For Boone, a tennis-playing 83-year-old who occasionally suits up in the 80+ age division to play basketball with the Virginia Creepers, the tour dates are a nightly chance to share a sentimental journey with fans and relive what he readily admits is a rather unparalleled career.

 

“I don’t know of any life that matches it,” says an appreciative Boone, whose mind is an encyclopedic treasure of facts and stories from the most seminal time in American musical history.  “Elvis for example was my opening act when we first met in Cleveland at a sock hop. He wasn’t known yet and had been brought up to do the sock hop by Bill Randle, the #1 DJ of the era. I already had three million selling hits. I was going to lip sync them. It was at Brooklyn High School October 22nd, 1955. Elvis and his entourage arrived from Shreveport where he was known as a rockabilly artist. The first song he did was a Bill Munroe song, “Blue Moon of Kentucky.”  It wasn’t really a rock and roll song and the kids didn’t know how to react. Then he said ‘I’d like to do another song’ and sang “That’s Alright Mama” and they liked that. He was really a naïve young beginner but with real talent.
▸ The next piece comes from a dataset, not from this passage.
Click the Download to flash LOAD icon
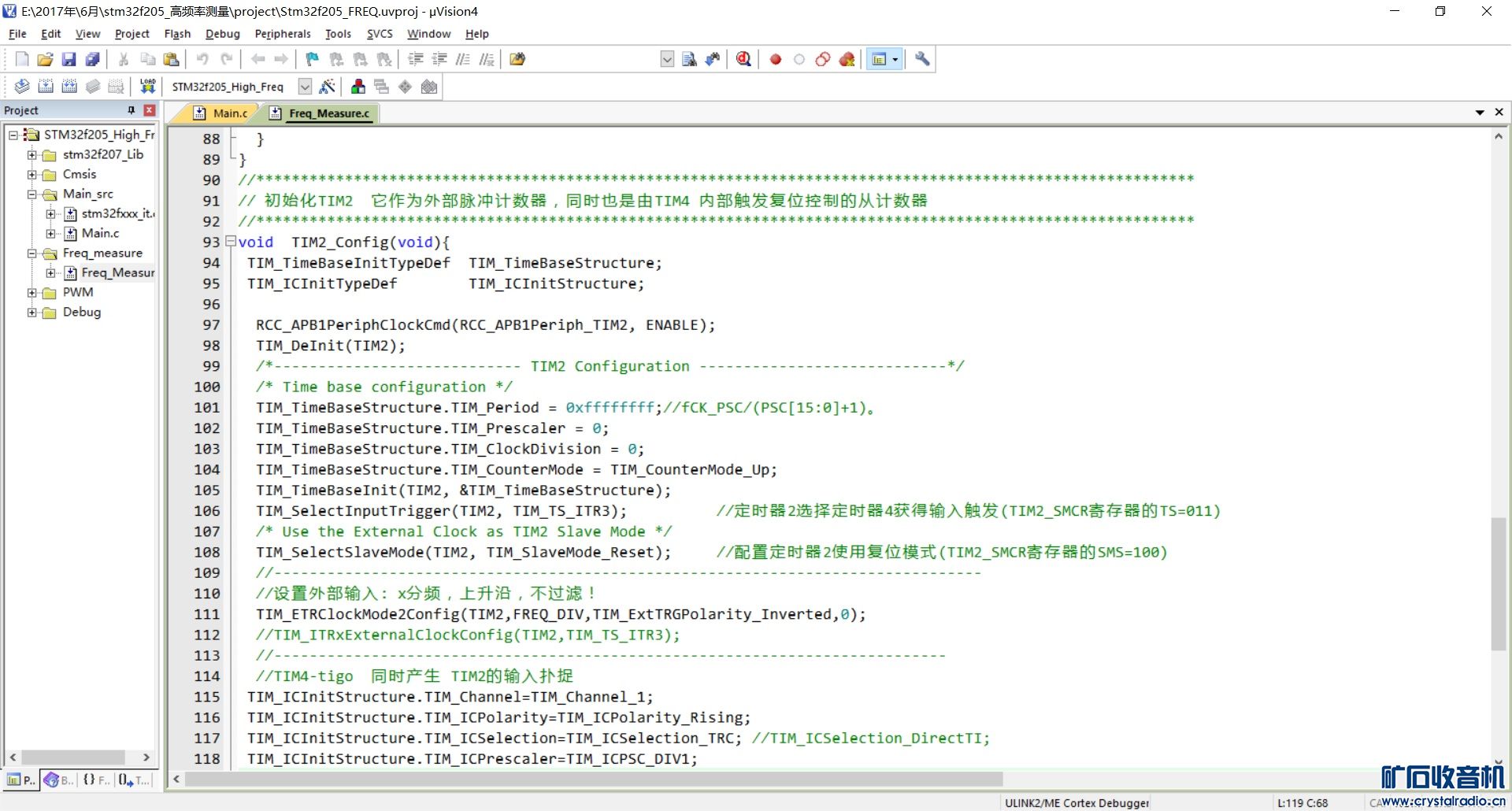(147, 87)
That’s all the music he had. I got all the screams that night. But I had the good sense never to follow him on stage again!”

 

Boone’s ascent to superstar teen idol started innocently enough. As a talented 12 year old who loved to perform, Boone would sing at any venue that would allow him, from Rotary and Kiwanis halls to the hallowed halls of the local Ladies Shakespeare Club. After winning a talent show at his Nashville high school, Boone made TV appearances on both the Ted Mack Amateur Hour and the influential Arthur Godfrey’s Talent Scout Show. Between his TV exposure and a string of early hits featuring genteel cover versions of R&B songs by artists like Fats Domino and Little Richard, Boone’s career took off; by age 22 he was the youngest person ever to host his own TV show.

 

“I’ve said I’ve owed my career to the fact I’ve never been able to say no,” laughed the singer, who hosted The Pat Boone Chevy Showroom on ABC-TV from October 1957 through June, 1960. “I’m 22 and I’m hosting Ella Fitzgerald, Nat King Cole, Perry Como, Johnny Mathias and Little Richard. All these top artists were coming in and singing.”

 

After helping to kick-start the rock and roll era, Boone fell victim to the rapidly expanding musical and cultural influence the music was having on America and the world. With the sonic assault of the British invasion, the bright stars of artists like Boone and Presley quickly faded from the charts; Boone turned to recording gospel music, eventually recording more than 20 albums and winding up in the Gospel Music Hall of Fame – an honour he calls his most important accolade of achievement. Ironically, Boone has yet to receive a nod from the Rock and Roll Hall of Fame despite being one of the founding voices, although it's not something he's losing sleep about.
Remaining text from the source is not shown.